I am attempting to write (or simply find a current) PHP method that can a hyperlink and extract the url. The secret is, it must hold underneath the weight of strange searching domain names like:

world wide web.champa.kku.ac.th

Searching at that one myself with human eyes, I still suspected it improperly: thought the domain could be kku.ac.th but that provides a dns error when going to.

So anybody knows of a great way to dependably extract the domain from url:

http://site.com/hello.php

http://site.com.united kingdom/hello.php

http://subdomain.site.com/hello.php

http://subdomain.site.com.united kingdom/hello.php

http://world wide web.champa.kku.ac.th/hello.php // as well as the main one I could not tell

Maybe the parse_url function may help, here ?

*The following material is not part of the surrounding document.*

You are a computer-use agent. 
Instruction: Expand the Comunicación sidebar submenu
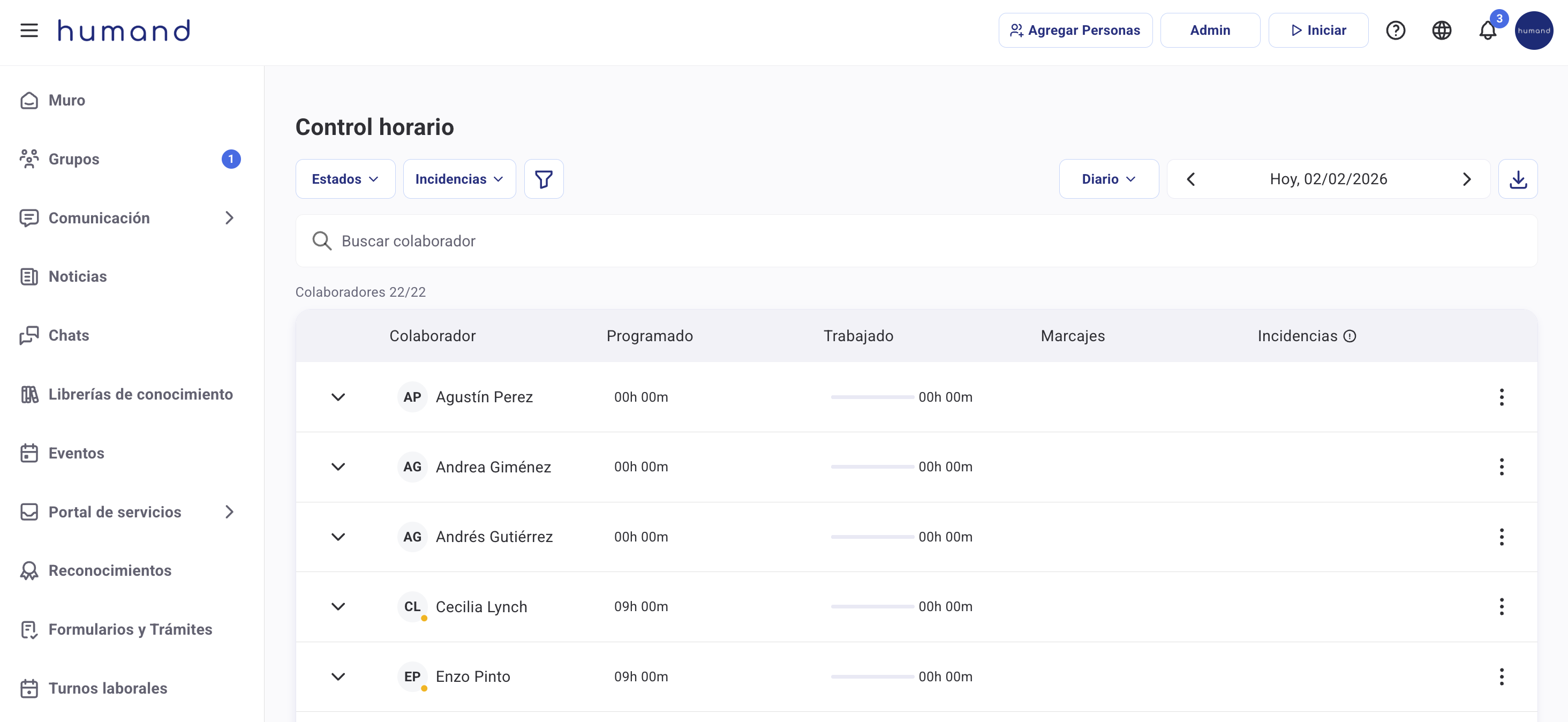[229, 218]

Inside your situation, with individuals Web addresses, the next part of code :

echo parse_url('http://site.com/hello.php', PHP_URL_HOST) . '<br />'

echo parse_url('http://site.com.united kingdom/hello.php', PHP_URL_HOST) . '<br />'

echo parse_url('http://subdomain.site.com/hello.php', PHP_URL_HOST) . '<br />'

echo parse_url('http://subdomain.site.com.united kingdom/hello.php', PHP_URL_HOST) . '<br />'

echo parse_url('http://world wide web.champa.kku.ac.th/hello.php', PHP_URL_HOST) . '<br />'

Gives this output :

site.com

site.com.united kingdom

subdomain.site.com

subdomain.site.com.united kingdom

world wide web.champa.kku.ac.th

PHP has got the parse_url() function that may help you perform the fundamental splitting into protocol, host, port, and so forth.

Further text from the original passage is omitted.